## TASK STATEMENT
Reproduce the passage on NIH training fellowships below word for word, from its first sentence to its last.

## TEXT PASSAGE
-- START --
We’ve previously discussed the NIH F32 Fellowship designed to support postdoctoral trainees. Some of the structural limitations to a system designed on its fact to provide necessary support for necessary (additional) training overlap considerably with the problems of the F31 program designed to support graduate students.

Nevertheless, winning an individual NRSA training fellowship (graduate or postdoctoral) has all kinds of career benefits to the trainee and primary mentor so they remain an attractive option.

A question arose on the Twitts today about whether it was worth it for a postdoc in a new lab to submit an application.

In my limited experience reviewing NRSA proposals in a fellowship-dedicated panel for the NIH, there is one issue that looms large in these situations.

Reviewer #1, #2 and #3: “There is no evidence in the application that sufficient research funds will be available to complete the work described during the proposed interval of funding.
-- END --
## SOURCE MATERIAL
-- START --
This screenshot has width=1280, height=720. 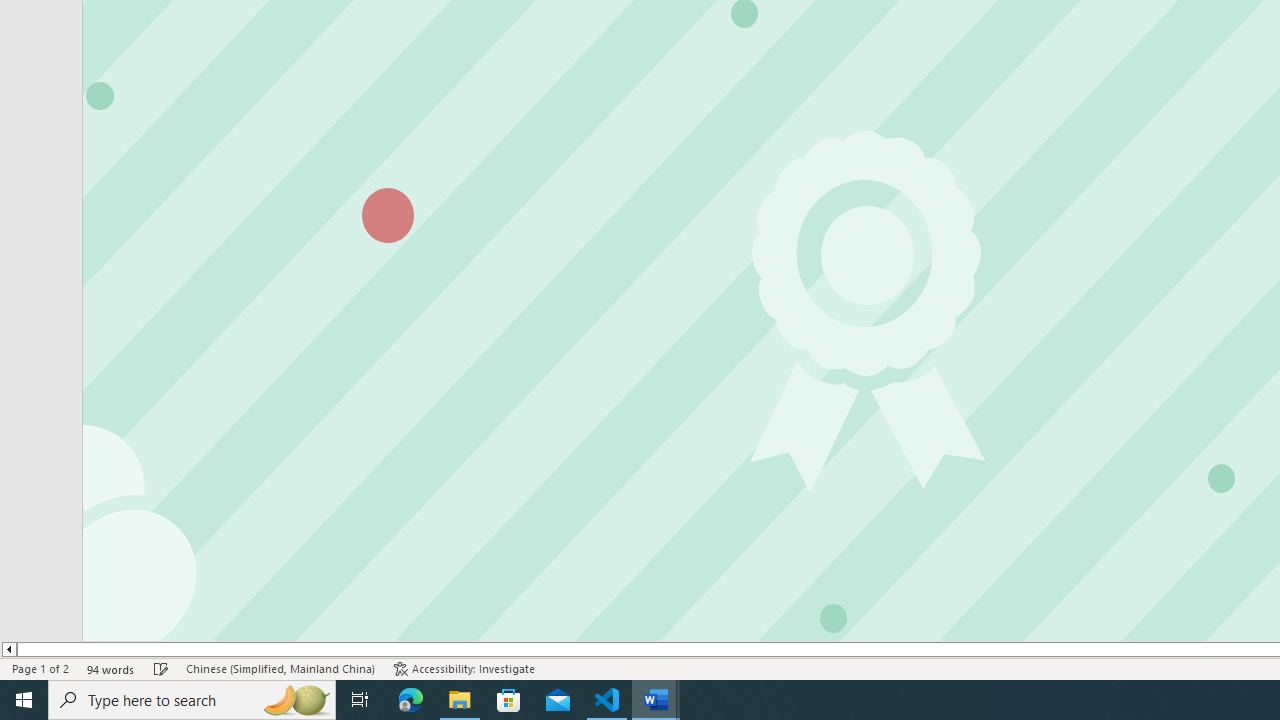 What do you see at coordinates (161, 669) in the screenshot?
I see `'Spelling and Grammar Check Checking'` at bounding box center [161, 669].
-- END --
## FINISHED ANSWER
We’ve previously discussed the NIH F32 Fellowship designed to support postdoctoral trainees. Some of the structural limitations to a system designed on its fact to provide necessary support for necessary (additional) training overlap considerably with the problems of the F31 program designed to support graduate students.

Nevertheless, winning an individual NRSA training fellowship (graduate or postdoctoral) has all kinds of career benefits to the trainee and primary mentor so they remain an attractive option.

A question arose on the Twitts today about whether it was worth it for a postdoc in a new lab to submit an application.

In my limited experience reviewing NRSA proposals in a fellowship-dedicated panel for the NIH, there is one issue that looms large in these situations.

Reviewer #1, #2 and #3: “There is no evidence in the application that sufficient research funds will be available to complete the work described during the proposed interval of funding.